Industry isn’t afraid of oversight, said Phil Bond, president of trade association TechAmerica. He said his members, who include many leading federal IT contractors, welcome the scrutiny. However, he said his members emphasize the need for the government to be a good customer by telling them exactly what they want instead of issuing numerous contract modifications.

Kundra is not the first to take aim at the ever-expanding federal IT budgets. The Bush administration tried to improve management and transparency of IT systems. Karen Evans, Kundra’s predecessor, worked for years to put in place programs and watch lists to improve IT oversight.

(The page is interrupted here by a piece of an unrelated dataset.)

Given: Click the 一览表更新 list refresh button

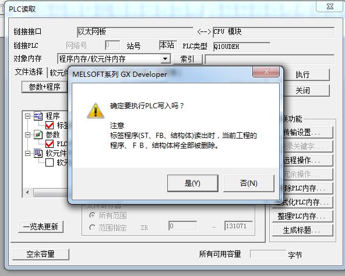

David Powner, director of IT and management issues at the Government Accountability Office, said the big challenge for the new administration is getting hold of the $71 billion and putting in place the right governance to avoid the major problems the government has had with cost, schedule and delivery for IT projects

“We can go right down the list: Requirements definition is poor; we don’t manage risk well; we don’t oversee contractors well,” Powner said. However, he added, GAO knows where many of the trouble spots are, and can make the needed improvements as time rolls by.